# PROMPT
Exclude the pictures and reproduce exactly the lines that run from the one holding "Image resolution: width=656" to the end of the entries below.

-- DATA FOR ANALYSIS follows --

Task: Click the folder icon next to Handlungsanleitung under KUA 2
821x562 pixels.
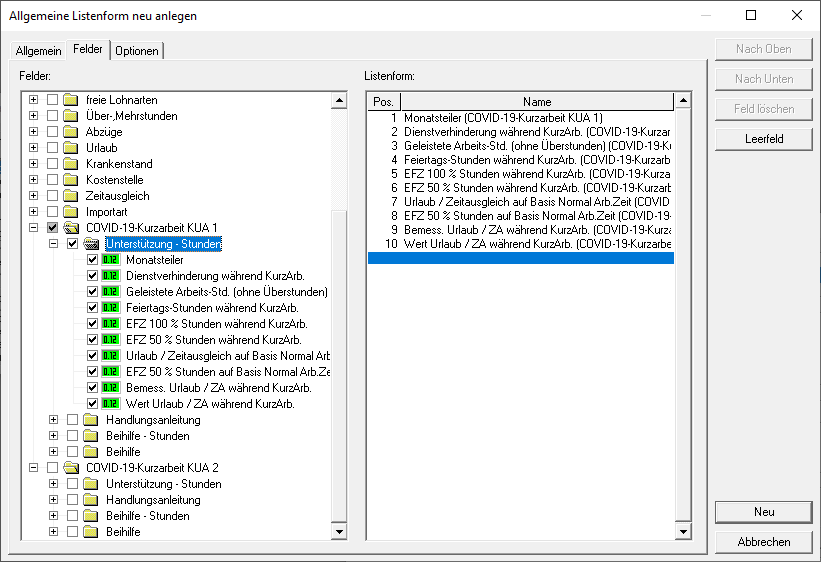Action: (91, 500)
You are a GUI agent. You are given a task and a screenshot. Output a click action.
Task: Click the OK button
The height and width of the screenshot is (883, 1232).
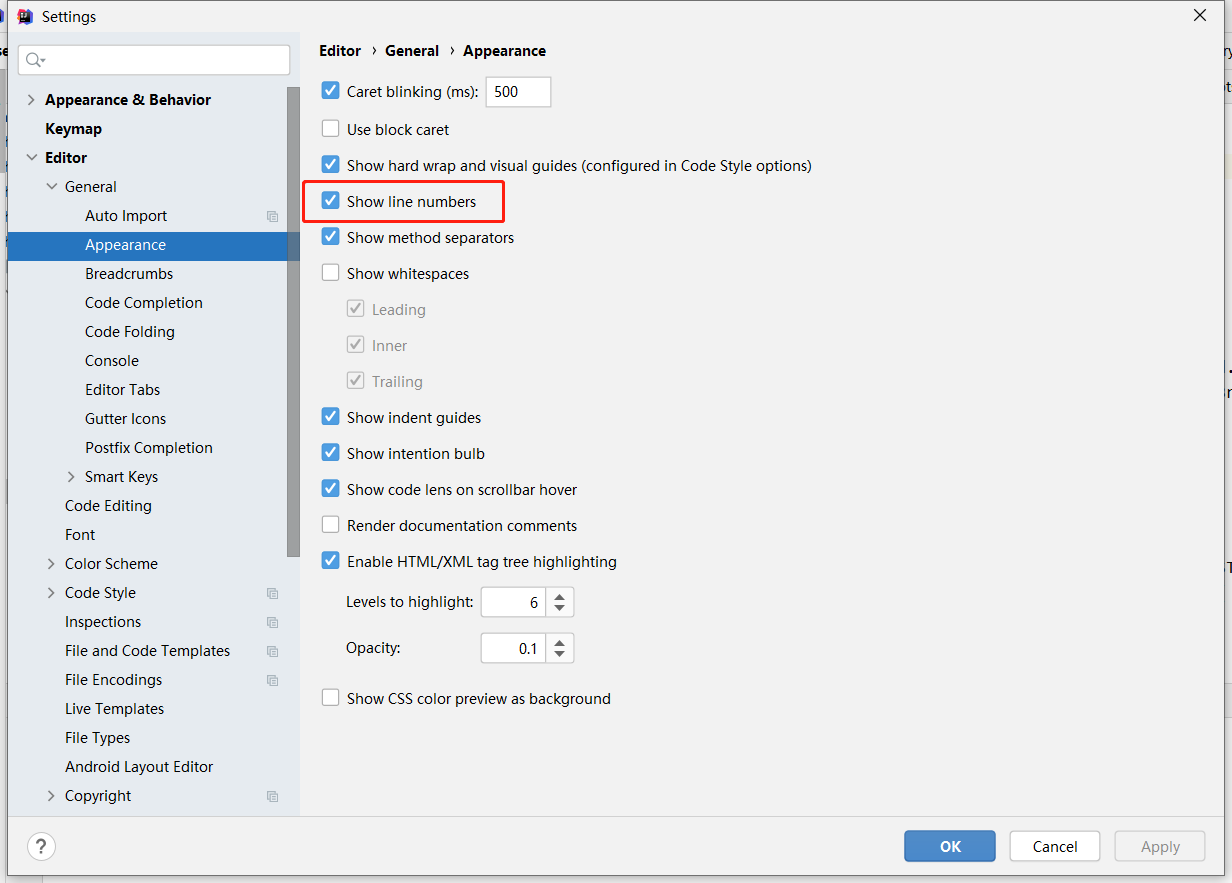coord(949,846)
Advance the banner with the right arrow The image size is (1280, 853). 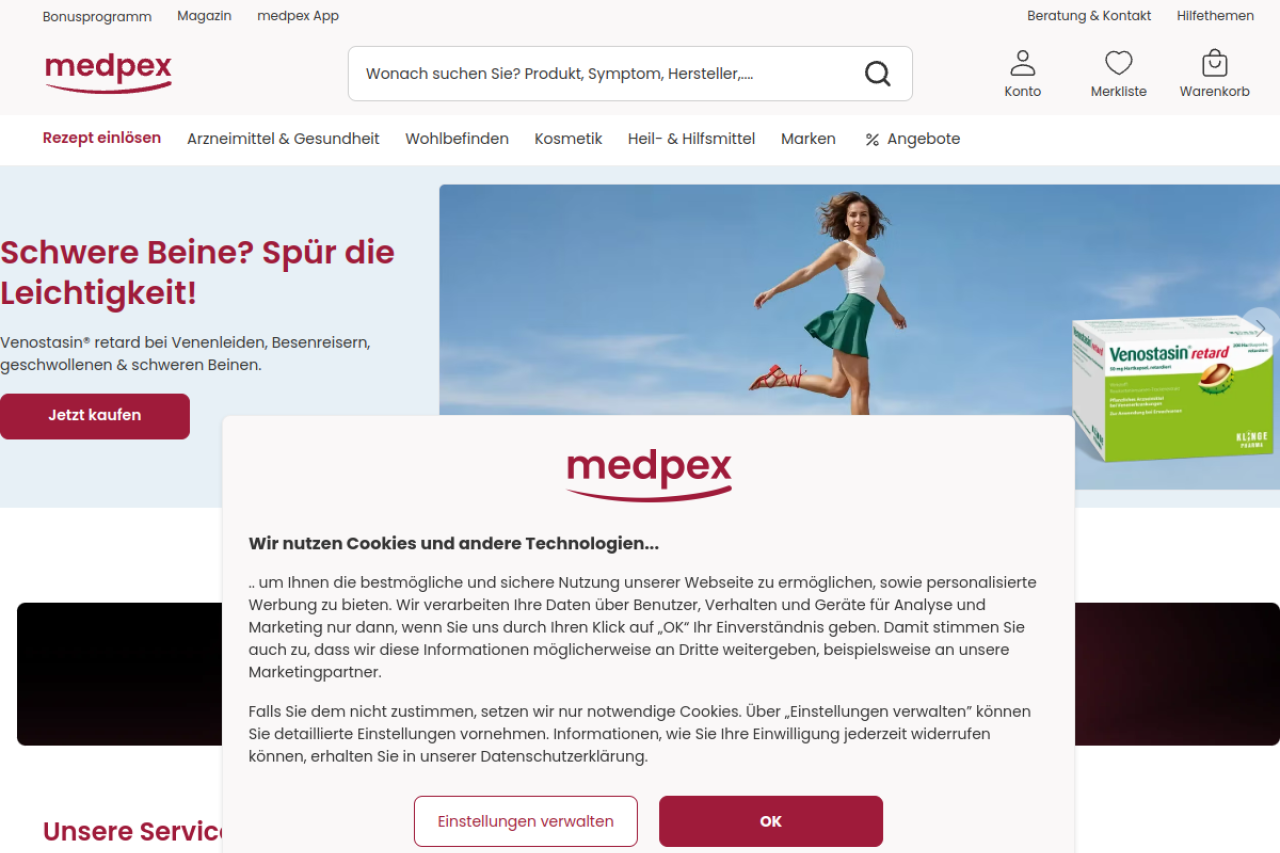(x=1261, y=327)
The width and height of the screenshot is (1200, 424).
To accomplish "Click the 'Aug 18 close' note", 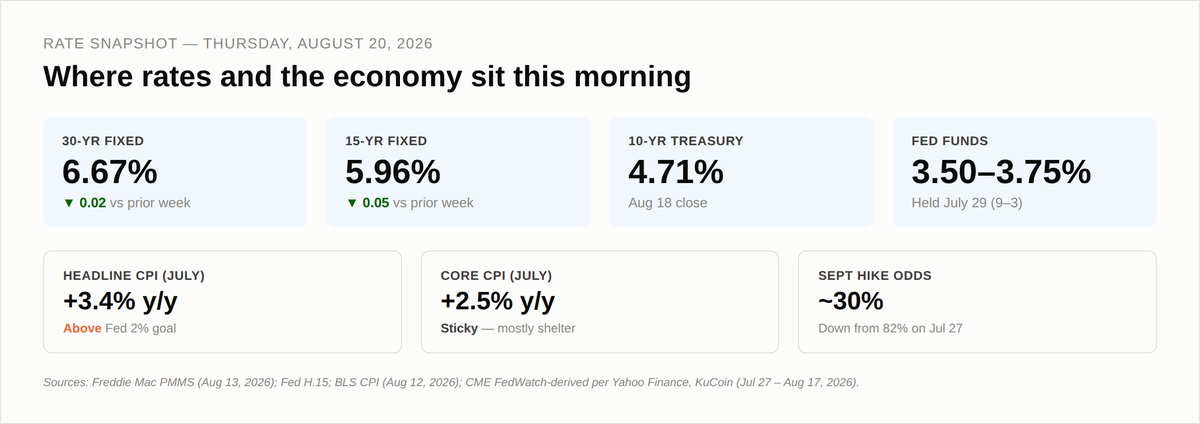I will [668, 203].
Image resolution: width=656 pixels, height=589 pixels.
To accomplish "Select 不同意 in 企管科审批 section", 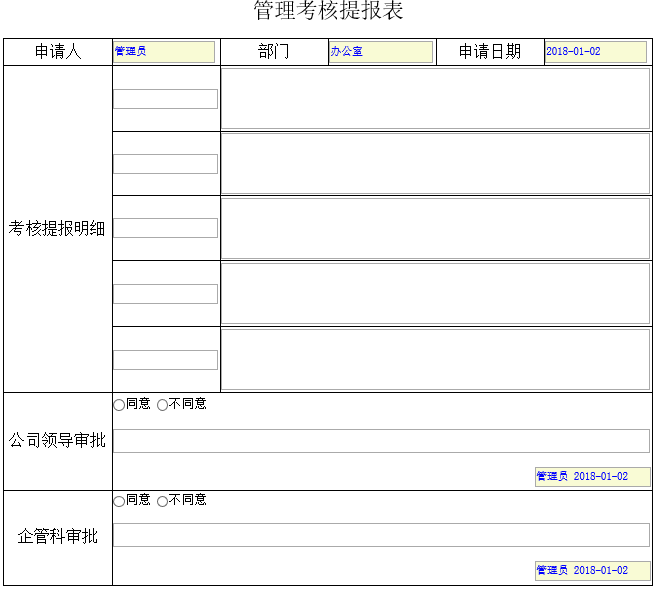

-- DATA FOR ANALYSIS concluded --

# EXERCISE RESPONSE
Image resolution: width=656 pixels, height=589 pixels.
To accomplish "Select 不同意 in 企管科审批 section", 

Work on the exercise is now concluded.